[Extracted text]:
As Millennials quickly age out (the oldest now being in their mid-30s) a new generation of youth – Centennials – is moving in and bringing a decidedly different dynamic to the market, one that will create new rules for the marketplace and have influence beyond their size and years.

Centennials (born from 1997 to the present day) represent approximately a third of the world’s population, according to global census figures. Unlike their predecessors, Centennials are growing up with a less idealistic and more pragmatic edge. They’re facing situations that Millennials didn’t have to deal with until early adulthood, and, as a result, they are growing up far more savvy, in graver times when choices are limited and success is harder to come by.

Centennials are poised to reinvent what it means to be young. They are displaying different wants and needs from previous generations of teens. Instead of struggling to fit seamlessly into the social matrix, they’re focused on being true to themselves. Credit is given to those who manage both to be authentic and to stand out among their peers. They possess a more mature mindset than we’ve seen with teens of the past. Of course, Millennials today also value individuality and authenticity, but as teens they were more focused on fitting in than standing out. Centennials are taking their drive for uniqueness and individual identity to a place far beyond other generations at this age.

But before marketers start to hone in on this new generation, it’s important to note that Centennials are driven by three core values:

1. Openness – Living by the motto: ‘You do you’, they give themselves and others permission to be different, and express those differences how they see fit. The Future Company’s latest TRU Youth Monitor shows that 87% of US Centennials would prefer to

live in a society where people accept different beliefs and values.

2. Resilience – Coming of age during challenging times has made Centennials learn that hard work and grit are the keys to success in today’s world. They know they will face roadblocks, but are prepared to overcome them. Some 87% agree that they enjoy and celebrate life despite its many obstacles and challenges.

3. Realism – Well acquainted with limits and constraints, Centennials have grounded, realistic expectations for themselves and the way the world works. For example, 70% agree that it’s really hard to get ahead in life without a degree.

The rules that Centennials have set for themselves apply to brands as well. For Centennials, the drive to stand out isn’t simply a quest for attention – it’s about being recognised as their own person, with unique skills, experiences and opinions. Authenticity is often cited as an important value for today’s teens, and standing out is a way to show comfort with your individuality.

Unilever’s Lynx, a brand known for depicting caricatures of hyper-masculinity, is embracing this mindset with its ‘Find Your Magic’ campaign, whereby it encourages young men to “find what makes you, you. Then work on it.”

Marketing with the Millennial mindset just isn’t going to cut it anymore, so marketers and brands need to consider these the three golden rules of Centennial marketing:

1. Open your doors

The most diverse generation in history, Centennials have grown up in a pluralistic, polycultural society that values diversity and acceptance of differences. Brands that emphasise their more welcome, open and inclusive sides will be those most likely to win with this demographic.

2. Anticipate empowerment

Millennials were largely respectful of institutions and the marketplace, but Centennials may be less patient. An ever-growing number of tools allow them to create their own workarounds if your brand doesn’t spot and eliminate friction before they do.

3. Loosen the reins

Mobile-first consumers with a desire to change – not just work – the system, Centennials will use their know-how to gain control if left unsatisfied. Be ready to relinquish some control of your brand and work with them to drive your strategies or tactics – or risk them taking you out of the equation altogether.

Centennials aren’t looking to connect with brands who try to stand out by simply being loud, colourful or flashy. Standing out requires analysing your category and finding gaps in products and brand personas that you can genuinely fill. It requires grabbing their attention through passion for your category, for a cause and for Centennials themselves.

[Prompt 1]: Name the three core values that the Centennials article says drive this generation.
[Prompt 2]: According to the Centennials article, why should brands be ready to relinquish some control and work with Centennials on their strategies?
[Prompt 3]: In the Centennials article, what share of the world's population do Centennials represent?

[Supplied data]:
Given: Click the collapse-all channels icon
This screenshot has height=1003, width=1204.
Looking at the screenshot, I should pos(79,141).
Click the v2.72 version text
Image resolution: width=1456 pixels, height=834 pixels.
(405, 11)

[Written answer 1]: Openness, Resilience, Realism

[Written answer 2]: Centennials are mobile-first consumers who want to change the system, and they will use their know-how to gain control if left unsatisfied. A brand that doesn't share control risks being taken out of the equation altogether.

[Written answer 3]: Approximately a third, according to global census figures.